I unbuttoned my shirt cuffs and rolled up both sleeves with the exaggerated movements of a stage magician showing there were no rabbits or white doves hidden there. I even removed the cotton scarf from around my neck and twitched both sides toward him like a matador tempting a bull.
“OK — talk. What does Monsieur Marcus have to say?”
“The gist of it is, let his people go or be hunted to the ends of the earth.”
He pursed his lips. “And in return for this?”
“We give you what you want.”
I heard Hope gasp but didn’t take my eyes off Lefévre. He grimaced.
“You cannot give me what I really want.”
“You have my sympathies,” I said blandly. “Just out of curiosity, what was Gabrielle Dubois’s real name?”
He looked momentarily startled then shook his head. “Better for both of us if you never find out.”
“Did you really buy that ruby for her, or simply take it after Rojas was dead?”
And did she find it appropriate to be given a blood-red stone?
That brought a twisted smile to his lips. “Once a thief, always a thief,” he said. “But our engagement was real. This was supposed to be our last job.”
“For her, it was.”
The smile vanished and he gave Hope a shove in the back that made her stagger. “Now, if you would be so kind — call the dog in.”
Hope’s eyes were pleading. “Charlie—”
“Please, Hope. Do as Joe asks.”
And whatever you’re planning Joe, you better do it soon…

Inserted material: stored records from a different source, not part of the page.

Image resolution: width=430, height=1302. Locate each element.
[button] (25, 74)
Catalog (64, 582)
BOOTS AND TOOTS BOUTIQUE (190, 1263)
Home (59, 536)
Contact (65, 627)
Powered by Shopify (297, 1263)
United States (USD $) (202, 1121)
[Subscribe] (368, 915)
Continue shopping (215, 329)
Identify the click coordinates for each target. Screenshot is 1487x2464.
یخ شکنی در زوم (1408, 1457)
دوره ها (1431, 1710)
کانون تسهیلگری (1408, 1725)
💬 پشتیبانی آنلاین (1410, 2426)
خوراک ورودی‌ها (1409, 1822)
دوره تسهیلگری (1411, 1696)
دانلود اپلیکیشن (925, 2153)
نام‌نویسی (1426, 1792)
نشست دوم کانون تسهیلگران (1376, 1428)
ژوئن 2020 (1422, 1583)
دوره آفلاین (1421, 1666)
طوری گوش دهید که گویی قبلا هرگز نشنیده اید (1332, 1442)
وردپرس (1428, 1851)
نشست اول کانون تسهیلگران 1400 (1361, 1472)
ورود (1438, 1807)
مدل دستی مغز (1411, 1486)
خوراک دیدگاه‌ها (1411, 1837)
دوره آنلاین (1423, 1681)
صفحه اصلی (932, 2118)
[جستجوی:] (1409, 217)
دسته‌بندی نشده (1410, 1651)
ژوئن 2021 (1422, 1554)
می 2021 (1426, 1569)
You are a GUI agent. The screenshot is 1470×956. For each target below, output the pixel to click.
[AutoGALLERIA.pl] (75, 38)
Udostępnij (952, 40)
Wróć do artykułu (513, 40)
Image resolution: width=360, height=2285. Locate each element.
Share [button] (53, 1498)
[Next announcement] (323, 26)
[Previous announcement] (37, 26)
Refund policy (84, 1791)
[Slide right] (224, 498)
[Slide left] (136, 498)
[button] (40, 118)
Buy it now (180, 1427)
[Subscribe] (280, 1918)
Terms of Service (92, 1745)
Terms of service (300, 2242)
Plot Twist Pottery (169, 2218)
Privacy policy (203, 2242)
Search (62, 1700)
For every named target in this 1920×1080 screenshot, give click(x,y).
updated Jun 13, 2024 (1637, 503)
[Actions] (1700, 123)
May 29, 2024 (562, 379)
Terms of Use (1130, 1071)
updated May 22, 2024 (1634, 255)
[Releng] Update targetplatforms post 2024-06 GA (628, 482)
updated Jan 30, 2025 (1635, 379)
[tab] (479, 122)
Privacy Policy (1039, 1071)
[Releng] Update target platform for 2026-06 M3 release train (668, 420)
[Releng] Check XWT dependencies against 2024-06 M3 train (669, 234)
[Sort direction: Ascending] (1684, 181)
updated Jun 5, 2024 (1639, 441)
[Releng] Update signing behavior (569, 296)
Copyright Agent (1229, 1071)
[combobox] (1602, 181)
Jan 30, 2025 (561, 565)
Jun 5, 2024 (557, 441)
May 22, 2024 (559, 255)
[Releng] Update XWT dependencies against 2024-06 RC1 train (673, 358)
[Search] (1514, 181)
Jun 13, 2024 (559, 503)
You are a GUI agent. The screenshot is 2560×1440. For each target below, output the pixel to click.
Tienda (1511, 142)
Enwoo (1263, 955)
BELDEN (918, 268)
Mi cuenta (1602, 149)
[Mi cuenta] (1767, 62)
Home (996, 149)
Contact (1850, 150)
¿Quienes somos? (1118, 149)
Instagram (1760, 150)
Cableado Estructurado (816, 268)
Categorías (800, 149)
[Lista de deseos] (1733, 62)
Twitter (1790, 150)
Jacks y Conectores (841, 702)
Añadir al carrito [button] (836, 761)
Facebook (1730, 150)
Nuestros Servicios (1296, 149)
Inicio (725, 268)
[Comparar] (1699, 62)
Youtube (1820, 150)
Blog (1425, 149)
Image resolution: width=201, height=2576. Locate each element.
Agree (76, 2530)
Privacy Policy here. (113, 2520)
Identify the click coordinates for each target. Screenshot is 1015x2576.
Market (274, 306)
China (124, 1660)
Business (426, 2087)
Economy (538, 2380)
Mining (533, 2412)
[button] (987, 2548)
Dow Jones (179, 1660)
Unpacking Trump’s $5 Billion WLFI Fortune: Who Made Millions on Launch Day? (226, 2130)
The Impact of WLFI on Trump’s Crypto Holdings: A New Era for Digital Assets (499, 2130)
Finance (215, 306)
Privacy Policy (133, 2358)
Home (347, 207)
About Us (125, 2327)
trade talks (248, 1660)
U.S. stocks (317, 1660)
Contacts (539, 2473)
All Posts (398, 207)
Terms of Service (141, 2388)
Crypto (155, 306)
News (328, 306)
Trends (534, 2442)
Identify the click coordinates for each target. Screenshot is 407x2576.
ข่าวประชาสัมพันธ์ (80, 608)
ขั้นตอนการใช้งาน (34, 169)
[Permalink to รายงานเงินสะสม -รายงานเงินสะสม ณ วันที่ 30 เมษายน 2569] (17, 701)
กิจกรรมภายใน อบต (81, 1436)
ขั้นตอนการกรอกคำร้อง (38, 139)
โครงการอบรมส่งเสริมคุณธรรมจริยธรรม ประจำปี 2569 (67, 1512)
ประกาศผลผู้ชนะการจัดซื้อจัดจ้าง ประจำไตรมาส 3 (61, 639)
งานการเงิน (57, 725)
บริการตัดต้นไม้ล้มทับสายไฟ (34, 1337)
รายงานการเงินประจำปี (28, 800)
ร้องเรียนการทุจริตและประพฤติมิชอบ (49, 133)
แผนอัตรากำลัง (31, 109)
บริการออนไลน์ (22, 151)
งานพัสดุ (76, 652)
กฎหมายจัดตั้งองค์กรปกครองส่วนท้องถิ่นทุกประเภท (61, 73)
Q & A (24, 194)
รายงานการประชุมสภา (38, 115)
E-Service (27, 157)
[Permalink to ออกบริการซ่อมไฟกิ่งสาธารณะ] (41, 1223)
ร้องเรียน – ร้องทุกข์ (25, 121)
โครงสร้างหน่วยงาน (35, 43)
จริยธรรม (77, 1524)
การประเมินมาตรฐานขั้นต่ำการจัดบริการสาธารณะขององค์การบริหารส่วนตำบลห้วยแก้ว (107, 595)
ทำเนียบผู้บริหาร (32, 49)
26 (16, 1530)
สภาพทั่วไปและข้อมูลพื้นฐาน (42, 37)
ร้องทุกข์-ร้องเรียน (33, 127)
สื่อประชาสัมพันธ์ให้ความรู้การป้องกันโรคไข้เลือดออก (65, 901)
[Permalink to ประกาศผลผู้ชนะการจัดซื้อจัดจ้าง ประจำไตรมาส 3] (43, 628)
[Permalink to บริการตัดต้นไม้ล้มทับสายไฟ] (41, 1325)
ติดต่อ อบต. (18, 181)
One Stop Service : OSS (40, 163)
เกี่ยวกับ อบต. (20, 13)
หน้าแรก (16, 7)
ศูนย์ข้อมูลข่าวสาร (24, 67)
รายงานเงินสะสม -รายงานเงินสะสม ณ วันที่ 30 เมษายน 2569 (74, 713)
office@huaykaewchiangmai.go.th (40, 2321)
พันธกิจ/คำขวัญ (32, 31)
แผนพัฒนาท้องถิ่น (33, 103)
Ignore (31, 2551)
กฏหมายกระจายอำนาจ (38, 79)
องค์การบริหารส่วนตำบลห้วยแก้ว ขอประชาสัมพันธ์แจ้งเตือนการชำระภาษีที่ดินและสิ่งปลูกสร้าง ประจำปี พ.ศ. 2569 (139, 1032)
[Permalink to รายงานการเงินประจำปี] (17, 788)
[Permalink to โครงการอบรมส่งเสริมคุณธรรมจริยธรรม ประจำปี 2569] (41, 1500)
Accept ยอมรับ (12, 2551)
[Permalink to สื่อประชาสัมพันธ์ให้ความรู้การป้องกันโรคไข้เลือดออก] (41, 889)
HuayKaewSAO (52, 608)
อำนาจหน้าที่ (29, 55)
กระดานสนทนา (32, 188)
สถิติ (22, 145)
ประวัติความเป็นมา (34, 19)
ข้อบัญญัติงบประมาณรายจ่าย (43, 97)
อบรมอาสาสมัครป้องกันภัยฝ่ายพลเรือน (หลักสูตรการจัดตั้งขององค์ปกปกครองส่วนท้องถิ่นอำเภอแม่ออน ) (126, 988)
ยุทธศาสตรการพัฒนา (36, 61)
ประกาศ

Hope cast me a final despairing glance, circled her forefinger and thumb, stuck them between her lips and blew sharply, letting out a piercing whistle.
Almost at once there came the scrabble of booteed feet and the yellow Labrador retriever appeared over a mound of fallen bricks. She was wagging her tail and looking inordinately pleased with herself.
With another careful glance behind him, Lefévre leaned to the side and picked up a discarded paper bag. I realised it was the one he’d been carrying when he left the hospital. So he hadn’t kept hold of his clothes for sentimental reasons, then. He’d kept them for scent.
That made me feel a little better, knowing that it wasn’t a spur of the moment decision born of opportunity that had led him to hijack the Bell. He’d probably been planning this ever since he discovered the dog’s tracking abilities.
Yeah, Fox, and who told him about that?
I pushed that insidious thought aside and tried not to look around me for any sign of Marcus’s approach. Lefévre was too canny not to spot it.
Lemon trotted right up to her handler and sat down so close in front of her she could prop her muzzle on the girl’s thighs. Hope cradled the dog’s head with both hands and looked about to cry again.
“Good girl, Lem,” she said, her voice cracking. “Who’s my best girl then?”
I studied the thin frame and wondered how I’d ever believed she might be twenty. Hell, she didn’t even look sixteen.
Lefévre had put the paper sack down near her and now he nudged it with a foot. He had swapped the Ruger back into his good hand, I saw, just in case Hope got any ideas.